In active games, although there is some increase in big pot “poker” skills (ie. just knowing when to hold’em or to fold’em), often even these skills are greatly diminished with the onset of uncontrollable showdown like situations. In the extreme case where almost every hand is capped out before the flop, much of the expert’s delicate flop seeing judgment has been obviated. And the odds often require that you fish along after the flop, gamble more money, and shoot-it-out. Obviously, when playing in this mode, luck is more dominant and a run of bad luck means big losses. The expert’s by-session results in a very active high Omaha game have a much greater deviation (perhaps two or three times greater) than his passive game results. But, on the other hand, if the active game is truly “overall favorable” (all factors considered), the expert’s net dollar expectation or average win should be higher in the active games in the long run (essentially, the stakes are higher).
Usually your main skill advantage in these extremely active games is achieved by playing mostly prime quality starting hands. Quality starting hands not only give you better primary holdings (which keep you playing after the flop and win say 20% or more), but quality hands also have a greater likelihood of hitting secondary paydirt (”plan B” or “swoozle” hits) say around 5% of the time (which 5% can make a big overall difference in your finances). However, players who play very tight in these situations and sit out a conspicuous number of hands are more subject to short run bad luck, and may encounter hostility problems that are generally bad for business. For example, if “locksmith” tendencies become too obvious, certain fun-loving (sadistic) opponents may choose to verbalize abuses (which talk can be costly if it tips off an otherwise oblivious likely caller into a rare correct fold). Sometimes a tight player might even trigger tacit or spontaneous hostile betting conspiracies (ie. “let’s get the locksmith”), which may or may not work out to his advantage, but would be best avoided for long run considerations.
If you can work out an optimal formula for playing in a given active game (probably not super tight but rather some degree tighter than most of the other players, see my article on “relativity”, March 20, 1992), you should be able to win more money overall than in passive games (ie. in the long run, if there is one). But, again, since the deviation in these active games is much higher, you should be prepared to have a higher percentage of losing sessions than in the safer passive games.
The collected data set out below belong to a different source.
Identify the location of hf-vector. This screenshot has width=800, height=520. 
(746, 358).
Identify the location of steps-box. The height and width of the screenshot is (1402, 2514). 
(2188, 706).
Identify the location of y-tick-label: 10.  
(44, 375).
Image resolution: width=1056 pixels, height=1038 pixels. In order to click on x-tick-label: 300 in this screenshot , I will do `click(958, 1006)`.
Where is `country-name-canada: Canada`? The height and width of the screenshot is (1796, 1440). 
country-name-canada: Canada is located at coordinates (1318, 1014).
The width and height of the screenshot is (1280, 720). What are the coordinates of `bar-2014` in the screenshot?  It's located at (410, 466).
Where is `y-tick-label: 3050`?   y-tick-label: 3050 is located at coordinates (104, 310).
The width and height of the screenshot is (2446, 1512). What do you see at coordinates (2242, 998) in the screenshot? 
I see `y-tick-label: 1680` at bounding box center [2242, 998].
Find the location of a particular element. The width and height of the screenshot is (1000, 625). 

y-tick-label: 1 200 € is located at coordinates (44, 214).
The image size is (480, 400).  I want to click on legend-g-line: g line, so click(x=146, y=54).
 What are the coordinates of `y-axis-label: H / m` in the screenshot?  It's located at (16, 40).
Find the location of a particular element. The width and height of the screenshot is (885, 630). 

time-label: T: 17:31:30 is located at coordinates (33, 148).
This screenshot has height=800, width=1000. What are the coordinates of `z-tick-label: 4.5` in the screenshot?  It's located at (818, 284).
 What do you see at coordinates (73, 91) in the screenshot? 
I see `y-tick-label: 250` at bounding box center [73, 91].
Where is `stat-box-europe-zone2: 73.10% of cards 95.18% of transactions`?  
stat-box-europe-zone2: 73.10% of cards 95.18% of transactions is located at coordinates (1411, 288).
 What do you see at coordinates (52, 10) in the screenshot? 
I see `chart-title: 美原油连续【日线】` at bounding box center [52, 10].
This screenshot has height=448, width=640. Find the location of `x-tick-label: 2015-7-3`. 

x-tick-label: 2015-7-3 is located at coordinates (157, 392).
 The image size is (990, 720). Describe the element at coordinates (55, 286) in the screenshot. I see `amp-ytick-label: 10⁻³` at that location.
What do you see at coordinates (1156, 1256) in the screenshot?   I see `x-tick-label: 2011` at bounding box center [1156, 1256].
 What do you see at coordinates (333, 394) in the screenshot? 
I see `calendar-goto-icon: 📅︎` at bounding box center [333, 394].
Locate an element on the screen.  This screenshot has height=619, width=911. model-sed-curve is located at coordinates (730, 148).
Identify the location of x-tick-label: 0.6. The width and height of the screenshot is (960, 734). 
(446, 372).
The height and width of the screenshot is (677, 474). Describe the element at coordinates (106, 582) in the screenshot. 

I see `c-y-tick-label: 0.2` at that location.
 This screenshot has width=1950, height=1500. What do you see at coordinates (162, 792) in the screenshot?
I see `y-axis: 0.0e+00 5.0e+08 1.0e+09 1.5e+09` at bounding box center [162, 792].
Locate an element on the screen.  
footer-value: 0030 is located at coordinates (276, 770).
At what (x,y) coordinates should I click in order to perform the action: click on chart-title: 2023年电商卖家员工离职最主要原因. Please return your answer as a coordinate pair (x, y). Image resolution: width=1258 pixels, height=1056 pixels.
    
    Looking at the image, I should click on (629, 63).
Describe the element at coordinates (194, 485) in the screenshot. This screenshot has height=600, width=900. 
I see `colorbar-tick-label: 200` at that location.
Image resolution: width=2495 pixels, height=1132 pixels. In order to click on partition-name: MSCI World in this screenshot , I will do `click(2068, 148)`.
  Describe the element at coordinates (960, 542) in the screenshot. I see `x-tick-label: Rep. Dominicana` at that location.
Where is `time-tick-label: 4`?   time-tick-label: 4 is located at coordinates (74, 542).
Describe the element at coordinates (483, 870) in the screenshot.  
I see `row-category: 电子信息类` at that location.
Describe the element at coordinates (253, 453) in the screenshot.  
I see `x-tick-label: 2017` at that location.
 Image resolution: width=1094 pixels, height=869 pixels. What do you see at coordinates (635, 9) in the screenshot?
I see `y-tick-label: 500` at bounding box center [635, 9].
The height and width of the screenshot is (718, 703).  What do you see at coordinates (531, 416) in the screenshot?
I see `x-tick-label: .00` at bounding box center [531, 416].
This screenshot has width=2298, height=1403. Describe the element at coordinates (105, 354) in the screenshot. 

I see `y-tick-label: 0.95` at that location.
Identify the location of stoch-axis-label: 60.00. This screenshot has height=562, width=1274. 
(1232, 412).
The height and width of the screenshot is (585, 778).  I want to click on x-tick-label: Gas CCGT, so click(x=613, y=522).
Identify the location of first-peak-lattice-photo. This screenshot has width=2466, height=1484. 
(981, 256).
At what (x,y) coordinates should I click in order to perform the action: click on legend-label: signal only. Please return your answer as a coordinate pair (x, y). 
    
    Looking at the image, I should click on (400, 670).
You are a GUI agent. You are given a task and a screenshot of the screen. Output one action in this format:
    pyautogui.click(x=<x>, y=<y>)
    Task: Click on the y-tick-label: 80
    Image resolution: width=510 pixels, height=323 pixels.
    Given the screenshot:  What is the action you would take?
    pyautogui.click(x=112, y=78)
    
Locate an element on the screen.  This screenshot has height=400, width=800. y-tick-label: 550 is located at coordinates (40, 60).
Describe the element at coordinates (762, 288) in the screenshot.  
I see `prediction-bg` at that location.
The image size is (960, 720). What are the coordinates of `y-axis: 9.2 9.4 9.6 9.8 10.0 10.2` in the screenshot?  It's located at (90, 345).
All in all, action games, if not adversely extreme, do have the potential to generate large wins – especially when you are running well. This is particularly true when you know the players and perhaps have some extra “personal” advantages going for you. However, when it comes to putting bread on the table, there is also much to be said for the greater skill advantages and security that you get at a passive table. Bottom line: active games are more like gambling, passive games are more like working.